#### [Description of the task]
How many lines of the listing below contain the word "perform"? Reply with the number alone.

---- Records for this task

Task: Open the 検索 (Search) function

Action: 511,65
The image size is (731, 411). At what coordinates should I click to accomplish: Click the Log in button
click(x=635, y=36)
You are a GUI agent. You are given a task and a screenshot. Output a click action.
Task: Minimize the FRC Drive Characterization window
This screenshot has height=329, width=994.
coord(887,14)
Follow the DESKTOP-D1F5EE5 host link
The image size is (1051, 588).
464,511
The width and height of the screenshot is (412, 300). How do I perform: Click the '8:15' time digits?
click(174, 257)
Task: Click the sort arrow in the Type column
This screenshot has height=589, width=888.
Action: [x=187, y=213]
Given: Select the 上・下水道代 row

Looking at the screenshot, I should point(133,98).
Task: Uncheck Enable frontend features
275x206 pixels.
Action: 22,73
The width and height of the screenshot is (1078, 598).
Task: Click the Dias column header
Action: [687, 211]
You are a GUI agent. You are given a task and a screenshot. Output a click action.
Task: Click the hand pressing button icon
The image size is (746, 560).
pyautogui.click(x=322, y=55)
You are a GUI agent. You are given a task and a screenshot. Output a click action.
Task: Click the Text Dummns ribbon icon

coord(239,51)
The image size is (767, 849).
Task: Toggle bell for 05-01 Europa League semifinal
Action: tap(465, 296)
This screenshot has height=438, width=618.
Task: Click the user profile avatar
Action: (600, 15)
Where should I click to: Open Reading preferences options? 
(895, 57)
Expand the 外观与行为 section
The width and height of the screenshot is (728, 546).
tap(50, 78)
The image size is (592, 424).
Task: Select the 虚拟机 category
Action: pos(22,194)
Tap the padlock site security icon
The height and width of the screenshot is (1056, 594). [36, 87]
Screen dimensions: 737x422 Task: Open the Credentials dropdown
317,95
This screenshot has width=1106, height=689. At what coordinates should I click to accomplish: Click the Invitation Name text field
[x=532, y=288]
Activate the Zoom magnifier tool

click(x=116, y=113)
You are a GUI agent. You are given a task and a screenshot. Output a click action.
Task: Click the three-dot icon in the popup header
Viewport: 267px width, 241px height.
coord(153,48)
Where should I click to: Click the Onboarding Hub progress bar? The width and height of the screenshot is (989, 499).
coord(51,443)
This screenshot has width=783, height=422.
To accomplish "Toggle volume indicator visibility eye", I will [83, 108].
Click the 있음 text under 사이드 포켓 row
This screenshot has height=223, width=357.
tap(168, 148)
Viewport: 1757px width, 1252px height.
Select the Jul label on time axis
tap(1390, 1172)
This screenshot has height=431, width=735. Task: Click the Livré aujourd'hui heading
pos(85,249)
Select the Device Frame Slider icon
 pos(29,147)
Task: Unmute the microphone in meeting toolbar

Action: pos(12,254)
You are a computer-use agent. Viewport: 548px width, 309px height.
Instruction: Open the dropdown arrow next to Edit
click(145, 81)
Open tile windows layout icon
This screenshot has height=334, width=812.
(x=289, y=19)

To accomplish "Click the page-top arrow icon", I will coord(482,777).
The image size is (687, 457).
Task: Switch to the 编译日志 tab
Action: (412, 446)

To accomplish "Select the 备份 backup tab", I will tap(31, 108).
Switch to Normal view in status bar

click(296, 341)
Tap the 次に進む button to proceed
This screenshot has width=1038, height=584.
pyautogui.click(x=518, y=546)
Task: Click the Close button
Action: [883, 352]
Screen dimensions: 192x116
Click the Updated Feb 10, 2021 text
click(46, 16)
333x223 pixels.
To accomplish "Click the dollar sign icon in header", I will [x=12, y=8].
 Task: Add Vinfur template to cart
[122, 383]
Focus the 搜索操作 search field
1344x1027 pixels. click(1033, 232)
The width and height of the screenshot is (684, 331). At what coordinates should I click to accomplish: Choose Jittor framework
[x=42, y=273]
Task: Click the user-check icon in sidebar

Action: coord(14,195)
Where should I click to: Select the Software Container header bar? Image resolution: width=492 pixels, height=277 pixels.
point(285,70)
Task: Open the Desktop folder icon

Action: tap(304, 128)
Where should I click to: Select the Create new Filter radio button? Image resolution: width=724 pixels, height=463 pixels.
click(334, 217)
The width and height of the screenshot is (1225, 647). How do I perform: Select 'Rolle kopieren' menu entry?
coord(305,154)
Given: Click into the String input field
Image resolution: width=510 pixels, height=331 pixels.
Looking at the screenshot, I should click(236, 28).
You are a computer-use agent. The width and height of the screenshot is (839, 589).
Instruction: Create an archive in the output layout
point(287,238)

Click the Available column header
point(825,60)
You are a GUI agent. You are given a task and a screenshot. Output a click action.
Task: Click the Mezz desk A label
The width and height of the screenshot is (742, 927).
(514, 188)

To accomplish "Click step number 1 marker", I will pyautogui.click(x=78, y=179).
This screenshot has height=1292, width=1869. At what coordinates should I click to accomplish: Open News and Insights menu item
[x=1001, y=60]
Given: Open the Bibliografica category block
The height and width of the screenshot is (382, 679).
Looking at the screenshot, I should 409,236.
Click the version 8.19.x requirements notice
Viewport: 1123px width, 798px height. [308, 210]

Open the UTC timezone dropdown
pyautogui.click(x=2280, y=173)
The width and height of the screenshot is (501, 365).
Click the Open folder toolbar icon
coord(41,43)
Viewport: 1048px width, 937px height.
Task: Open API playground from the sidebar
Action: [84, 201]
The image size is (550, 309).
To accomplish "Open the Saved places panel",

--------

#### [Full response]
2